#### [Texte proposé]
___
L’objet n’est pas ici de rappeler les 20 articles de la Loi HOGUET ni ceux des lois qui suivirent (SRU, DALO,ALUR, ELAN, CLIMAT avec le nouveau DPE,…), ni d’énumérer la liste des documents obligatoires pour la signature du mandat ou de la promesse de vente.
Au-delà de la loi, nous nous attacherons dans le même temps à son esprit. Aussi, nous prendrons quelques exemples de situations vécues par le professionnel de la transaction résidentielle, en prise directe avec une règlementation mouvante.
En effet, l’Agent immobilier qui détient une carte T, a ce devoir de bonne foi[1] et doit la garantir à chacune des parties cocontractantes, en même temps qu’il doit l’incarner.
Il est le garant de :
- La sécurisation des actes,
- La transparence sur toute la chaîne de valeur,
- La recherche d’informations là où subsisterait des interrogations…au travers de la confrontation du réel avec les documents dont il dispose ou qu’il doit rechercher.
___
#### [Consignes de l'exercice]
- a) Dans le texte sur les devoirs de l'agent immobilier, reformulez plus brièvement le paragraphe qui commence par « Au-delà de la loi » en conservant ses informations principales.
- b) Répondez aux questions suivantes d'après le texte sur les devoirs de l'agent immobilier :
(i) Combien d'articles la loi Hoguet compte-t-elle ?
(ii) Quelle carte l'agent immobilier détient-il ?
(iii) Quel est le premier élément dont l'agent immobilier est le garant ?
- c) Rédigez la suite du texte sur les devoirs de l'agent immobilier à partir de sa dernière phrase.
Le travail peut se faire entièrement sans consulter les enregistrements.

#### [Extraits d'enregistrements]
___
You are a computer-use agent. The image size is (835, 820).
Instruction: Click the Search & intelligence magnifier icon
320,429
___
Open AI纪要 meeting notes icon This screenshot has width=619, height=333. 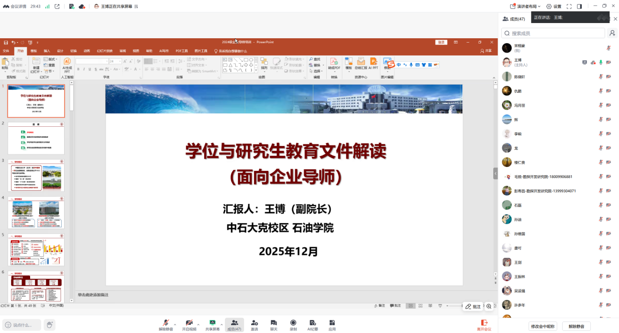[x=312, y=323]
___
#### [Corrigé des consignes]
- a) L'étude portera aussi sur l'esprit de la loi, à partir d'exemples de situations vécues par le professionnel de la transaction résidentielle face à une réglementation mouvante.

- b)
(i) Elle compte 20 articles.
(ii) Il détient une carte T.
(iii) Il est d'abord le garant de la sécurisation des actes.

- c)
Matérialisée par le document d’informations précontractuelles[2], la bonne foi est la valeur cardinale des relations entre l’intermédiaire et son(ses) mandant(s). Renouvelée tous les trois ans, et non plus tous les dix ans, cette carte oblige ainsi l’Agent- c’est une nouveauté- à un contrôle de formation continue pour pouvoir continuer d’exercer.
Je note, en tant que formatrice, que ce public aguerri au métier est de plus en plus demandeur d’une formation aussi pointue qu’élargie. Pour mon plus grand bonheur. Parfaitement conscient de l’importance de sa mission, l’Agent se voit de plus en plus remis en cause dans son devoir de conseil. Aussi, c’est dans un cadre strict de représentation de son mandant[3]qu’il guide ses clients vers les meilleurs décisions possibles, sans les prendre pour eux[4]. Ainsi, sans avoir le périmètre de responsabilité juridique d’un notaire, l’Agent est néanmoins le mandataire de son (ses) vendeur(s).
Le mandat de vente signe le processus de négociation
Par ailleurs, c’est lors de la constitution du dossier de vente que de nombreuses pièces sont collectées. Il suffit d’un « trou dans la raquette » pour que la bonne foi de l’une ou l’autre des parties soit remise en cause ; et pour l’Agent, son devoir de conseil. Comprenez ; pour que les honoraires in fine de l’Agent le soient aussi, en plus de sa réputation.
Un premier exemple : le DPE devenant opposable, la chaîne des ventes est théoriquement sécurisée. Cependant, sans état des nuisances sonores aériennes pour un bien situé dans une zone de bruit définie par un plan d’exposition au bruit[5], l’acquéreur peut saisir le tribunal et demander l’annulation de la vente, en plus de dommages et intérêts.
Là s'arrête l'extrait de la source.